2008 Eighth Annual Beckman Scholars Symposium
Friday Concurrent Session Speaker

Michael Jensen, M.D.
Associate Chair,
Division of Cancer Immunotherapeutics & Tumor Immunology
Beckman Research Institute
City of Hope National Medical Center

Targeting Cancer With Genetically Engineered T-Cells: A Story in Translation

Recent conceptual as well as technological advances in the areas of molecular immunobiology, gene transfer, and cell processing have fostered increasingly sophisticated translational applications of cellular therapies for oncologic disease employing genetically-modified T-lymphocytes. My laboratory’s work focus’ on T-cell genetic modification for re-directing antigen specificity to tumors utilizing recent advances not only in the composition and specificity of receptor antigen recognition domains, but also the evolution of multifunctional cytoplasmic signaling domains developed for these chimeric antigen receptors (CARs) that provide dual activation and co-stimulatory signaling. We are investigating the context of adoptive transfer with respect to the conditioning of the recipient for enhanced T-cell engraftment and expansion, the grafting of CARs on to T-cells having endogenous TCR specificities for viral epitopes to which the host has robust immunity, and, the provision of novel homing and tumor microenvironment survival capabilities will also be discussed. The backlog in clinical deployment of these technologies is now being rectified by the implementation of an increasing number of early phase cellular immunotherapy clinical trials at the City of Hope employing our FDA-licensed GMP-compliant biologics manufacturing facility. The next decade of advances in this arena will depend on iterative bench-to-bedside back-to-the-bench translational studies capable of sustaining the evolution of these technologies in the context of clinical parameters relevant to the oncology patient population. 
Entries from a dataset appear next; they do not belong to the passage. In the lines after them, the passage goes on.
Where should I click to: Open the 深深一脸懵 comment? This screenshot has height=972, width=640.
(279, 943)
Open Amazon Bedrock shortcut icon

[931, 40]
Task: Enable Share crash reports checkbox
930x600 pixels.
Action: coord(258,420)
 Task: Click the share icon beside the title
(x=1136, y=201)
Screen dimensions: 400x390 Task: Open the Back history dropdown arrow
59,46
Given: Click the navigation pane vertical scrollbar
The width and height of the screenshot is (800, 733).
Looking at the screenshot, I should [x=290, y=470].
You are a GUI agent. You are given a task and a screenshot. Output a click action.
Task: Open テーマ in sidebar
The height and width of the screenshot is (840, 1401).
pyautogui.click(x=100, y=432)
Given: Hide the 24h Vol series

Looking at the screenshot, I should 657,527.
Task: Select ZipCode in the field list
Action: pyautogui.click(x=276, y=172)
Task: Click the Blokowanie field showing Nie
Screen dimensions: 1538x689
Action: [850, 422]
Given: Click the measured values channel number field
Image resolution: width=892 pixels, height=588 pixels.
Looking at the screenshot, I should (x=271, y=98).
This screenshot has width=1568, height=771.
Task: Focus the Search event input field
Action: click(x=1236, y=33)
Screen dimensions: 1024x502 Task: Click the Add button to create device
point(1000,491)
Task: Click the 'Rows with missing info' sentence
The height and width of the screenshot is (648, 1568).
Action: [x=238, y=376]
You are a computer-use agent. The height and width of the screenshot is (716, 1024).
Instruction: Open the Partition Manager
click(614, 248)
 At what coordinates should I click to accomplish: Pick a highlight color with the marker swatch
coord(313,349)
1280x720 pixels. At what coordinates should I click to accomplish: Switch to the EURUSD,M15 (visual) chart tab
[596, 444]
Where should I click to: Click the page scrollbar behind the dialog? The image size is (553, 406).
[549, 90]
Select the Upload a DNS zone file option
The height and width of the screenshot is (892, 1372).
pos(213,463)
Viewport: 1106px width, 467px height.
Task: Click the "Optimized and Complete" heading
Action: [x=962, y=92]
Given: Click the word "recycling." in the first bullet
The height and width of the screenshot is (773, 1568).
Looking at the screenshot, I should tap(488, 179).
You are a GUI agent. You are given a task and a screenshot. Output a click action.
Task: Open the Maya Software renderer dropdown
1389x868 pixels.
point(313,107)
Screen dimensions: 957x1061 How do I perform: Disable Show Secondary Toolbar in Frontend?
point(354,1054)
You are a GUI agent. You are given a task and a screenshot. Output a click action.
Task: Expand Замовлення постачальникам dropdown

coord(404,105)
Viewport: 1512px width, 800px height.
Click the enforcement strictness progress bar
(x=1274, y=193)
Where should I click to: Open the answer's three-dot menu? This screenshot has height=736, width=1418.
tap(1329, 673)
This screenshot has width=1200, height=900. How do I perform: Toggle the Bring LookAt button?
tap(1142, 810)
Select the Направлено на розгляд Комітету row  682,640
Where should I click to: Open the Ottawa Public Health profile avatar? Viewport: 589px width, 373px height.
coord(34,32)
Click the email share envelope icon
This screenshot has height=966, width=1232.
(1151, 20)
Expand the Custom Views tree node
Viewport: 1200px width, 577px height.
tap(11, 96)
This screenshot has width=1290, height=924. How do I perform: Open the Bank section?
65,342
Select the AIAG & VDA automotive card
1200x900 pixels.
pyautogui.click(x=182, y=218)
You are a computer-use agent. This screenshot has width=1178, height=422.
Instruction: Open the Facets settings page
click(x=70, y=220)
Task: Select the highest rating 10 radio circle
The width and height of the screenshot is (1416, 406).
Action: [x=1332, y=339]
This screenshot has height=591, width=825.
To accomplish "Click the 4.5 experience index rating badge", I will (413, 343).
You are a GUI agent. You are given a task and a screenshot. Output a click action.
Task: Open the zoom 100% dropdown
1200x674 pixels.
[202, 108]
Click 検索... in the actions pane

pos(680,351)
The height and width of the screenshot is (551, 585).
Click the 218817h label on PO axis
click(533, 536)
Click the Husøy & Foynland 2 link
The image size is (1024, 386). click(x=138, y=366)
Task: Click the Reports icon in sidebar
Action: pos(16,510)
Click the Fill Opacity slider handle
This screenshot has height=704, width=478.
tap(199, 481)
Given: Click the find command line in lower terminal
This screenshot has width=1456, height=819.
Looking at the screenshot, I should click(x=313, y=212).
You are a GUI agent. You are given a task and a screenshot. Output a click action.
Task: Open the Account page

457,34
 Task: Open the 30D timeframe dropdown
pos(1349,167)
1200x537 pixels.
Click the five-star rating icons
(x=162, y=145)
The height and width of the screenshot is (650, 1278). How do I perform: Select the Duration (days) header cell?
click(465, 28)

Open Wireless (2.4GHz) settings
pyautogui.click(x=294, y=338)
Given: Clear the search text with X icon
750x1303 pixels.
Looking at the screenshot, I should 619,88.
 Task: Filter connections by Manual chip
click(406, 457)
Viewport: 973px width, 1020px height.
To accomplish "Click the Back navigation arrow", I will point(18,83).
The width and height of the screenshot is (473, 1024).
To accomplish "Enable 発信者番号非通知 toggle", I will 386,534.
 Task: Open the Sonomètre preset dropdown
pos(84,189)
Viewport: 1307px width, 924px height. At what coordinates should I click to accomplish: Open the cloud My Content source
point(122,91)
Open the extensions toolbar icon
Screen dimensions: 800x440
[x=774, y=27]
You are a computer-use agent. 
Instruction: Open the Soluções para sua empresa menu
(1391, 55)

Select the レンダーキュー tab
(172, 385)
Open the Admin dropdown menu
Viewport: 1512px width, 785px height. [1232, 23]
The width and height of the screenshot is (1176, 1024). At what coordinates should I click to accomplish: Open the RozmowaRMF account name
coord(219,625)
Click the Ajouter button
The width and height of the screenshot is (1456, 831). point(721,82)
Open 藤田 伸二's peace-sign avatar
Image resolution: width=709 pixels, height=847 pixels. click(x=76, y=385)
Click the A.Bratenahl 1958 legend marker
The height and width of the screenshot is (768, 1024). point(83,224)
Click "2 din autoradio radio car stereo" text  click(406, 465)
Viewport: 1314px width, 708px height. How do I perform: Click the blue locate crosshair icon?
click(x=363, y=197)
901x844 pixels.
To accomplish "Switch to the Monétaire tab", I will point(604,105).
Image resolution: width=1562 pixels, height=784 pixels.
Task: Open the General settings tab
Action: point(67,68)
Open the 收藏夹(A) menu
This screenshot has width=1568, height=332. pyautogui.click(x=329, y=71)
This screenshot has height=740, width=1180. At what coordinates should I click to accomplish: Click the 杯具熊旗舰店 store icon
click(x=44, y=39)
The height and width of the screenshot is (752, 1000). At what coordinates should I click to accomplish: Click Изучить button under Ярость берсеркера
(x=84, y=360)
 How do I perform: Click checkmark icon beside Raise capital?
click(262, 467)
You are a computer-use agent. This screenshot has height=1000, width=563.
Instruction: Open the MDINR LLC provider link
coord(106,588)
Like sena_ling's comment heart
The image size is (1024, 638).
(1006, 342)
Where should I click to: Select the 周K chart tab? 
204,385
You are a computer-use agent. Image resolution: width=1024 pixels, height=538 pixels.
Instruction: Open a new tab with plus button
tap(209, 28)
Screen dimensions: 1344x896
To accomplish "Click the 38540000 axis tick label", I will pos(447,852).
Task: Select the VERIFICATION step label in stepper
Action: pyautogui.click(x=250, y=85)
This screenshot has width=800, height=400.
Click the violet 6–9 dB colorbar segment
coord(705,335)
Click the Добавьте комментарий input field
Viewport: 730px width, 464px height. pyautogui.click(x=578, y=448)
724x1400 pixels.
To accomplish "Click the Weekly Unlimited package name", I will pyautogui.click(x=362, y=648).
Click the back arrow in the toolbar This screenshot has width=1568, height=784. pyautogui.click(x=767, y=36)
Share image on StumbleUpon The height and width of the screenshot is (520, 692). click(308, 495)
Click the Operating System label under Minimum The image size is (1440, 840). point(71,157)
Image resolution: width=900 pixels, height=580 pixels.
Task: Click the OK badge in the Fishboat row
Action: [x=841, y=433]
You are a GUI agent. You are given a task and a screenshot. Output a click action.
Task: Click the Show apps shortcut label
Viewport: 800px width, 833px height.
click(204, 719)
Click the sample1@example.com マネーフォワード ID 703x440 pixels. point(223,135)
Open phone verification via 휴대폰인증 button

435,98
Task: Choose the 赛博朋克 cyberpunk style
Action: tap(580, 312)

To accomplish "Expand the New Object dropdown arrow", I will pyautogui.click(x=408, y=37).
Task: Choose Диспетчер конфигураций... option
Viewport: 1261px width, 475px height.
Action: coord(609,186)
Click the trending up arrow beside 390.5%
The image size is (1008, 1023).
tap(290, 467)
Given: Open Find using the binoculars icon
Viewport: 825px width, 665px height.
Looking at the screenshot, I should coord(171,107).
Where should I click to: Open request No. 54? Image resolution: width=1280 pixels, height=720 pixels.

Dr. Michael Jensen graduated from the University of Pennsylvania School of Medicine then completed training in Pediatric Hematology and Oncology at the University of Washington/Fred Hutchinson Cancer Research Center. His laboratory work began under the mentorship of Dr. Philip Greenberg, Program Head in Immunology, FHCRC and focused on the immunobiology of tumor-specific T-cells. Following completion of his fellowship, Dr. Jensen joined the faculty at the City of Hope National Medical Center where he built a translational research program integrating gene therapy and cellular immunotherapy for cancer. This program has grown into the Division of Cancer Immunotherapeutics & Tumor Immunology that has a strong emphasis on bench-to-bedside translational research. Currently Dr. Jensen holds four FDA-authorized Investigational New Drug Applications covering first-in-human applications of adoptive transfer of genetically engineered T-cells having re-directed tumor specificity for lymphoma, neuroblastoma, and malignant gliomas.